SVB is an episode we shall soon forget, we hope. Just in time for Monday morning, the Fed has announced a support package for depositors. We hope it will be enough to calm the run on the bank. Sure, they were stupid to allow a duration mismatch – they were smart people surely, but the smartest of us get caught out with bad timing sometimes. The bank was not big enough to be considered too big to fail – and enough people out there will agree that as a pure capitalistic enterprise it could really be allowed to fail. That’s how it works – the strong win, the weak fail. Brutal, eh? Yeah.
I am not even going to argue about the unfairness of saving the big guys and letting the small guys fail. Small regional banks are not different in principle, and the contagion effect of big banks seems almost like a position where they can blackmail their way to support in ways that small guys cannot. That is an argument for another day and another person. I’m also not going into the duration mismatch, though as an ex investment banker I am wondering at how this was allowed to happen – what were the bank’s treasury and risk officers doing! Sure mistakes like this have a cost – and I have no comments to offer on the individual case of this bank being saved or allowed to fall.

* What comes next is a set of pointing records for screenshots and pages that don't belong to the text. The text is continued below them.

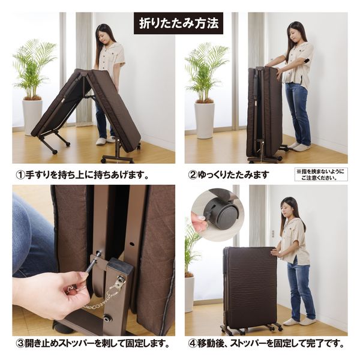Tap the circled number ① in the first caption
(x=20, y=175)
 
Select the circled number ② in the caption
(x=193, y=175)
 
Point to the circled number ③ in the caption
(x=20, y=344)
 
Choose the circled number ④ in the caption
(x=193, y=344)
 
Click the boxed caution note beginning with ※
(x=320, y=175)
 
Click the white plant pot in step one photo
(x=32, y=116)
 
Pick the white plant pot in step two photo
(x=204, y=120)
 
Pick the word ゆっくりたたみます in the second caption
(x=234, y=175)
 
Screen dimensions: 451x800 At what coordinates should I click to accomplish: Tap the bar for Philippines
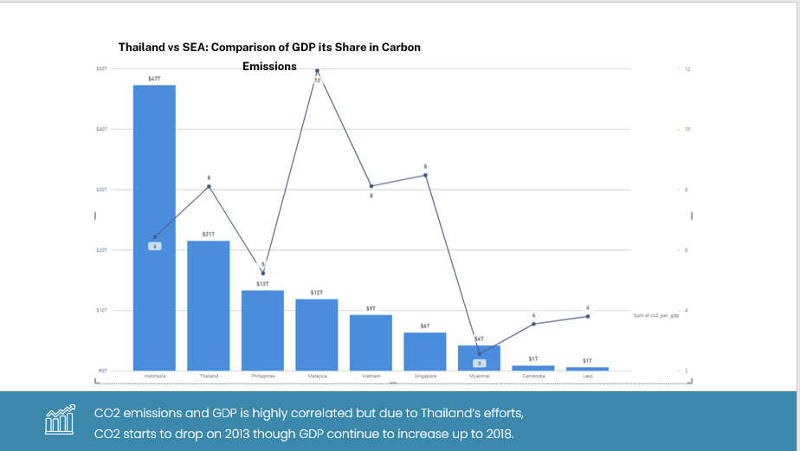click(x=262, y=330)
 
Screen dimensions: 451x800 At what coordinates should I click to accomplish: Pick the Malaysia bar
click(x=317, y=334)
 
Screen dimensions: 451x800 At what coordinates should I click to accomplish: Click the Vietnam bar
click(x=371, y=342)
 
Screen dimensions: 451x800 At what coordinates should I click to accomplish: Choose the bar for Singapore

But I do have a question about saving the ugly but critical spawn pond. The ones who support the pond where ideas that will build are future are valuable to us as a people and as a civilisation. These spawn ponds, or valleys – silicon or otherwise, need to be protected. Like the bees, their survival is a part of our evolutionary story. The ones who fund them will be vulnerable sometimes too. And for the sakes of our future, these should be reinsured better than they currently are-as this episode shows. A Federal reinsurance agency (and equivalents in all countries that have a strong start up culture) that supports the unique risk profile of those who fund this playground where ideas are nurtured, given a sandbox to play in and allowed to grow. This is how we as a society enable our inventors and innovators in their journey of discovery.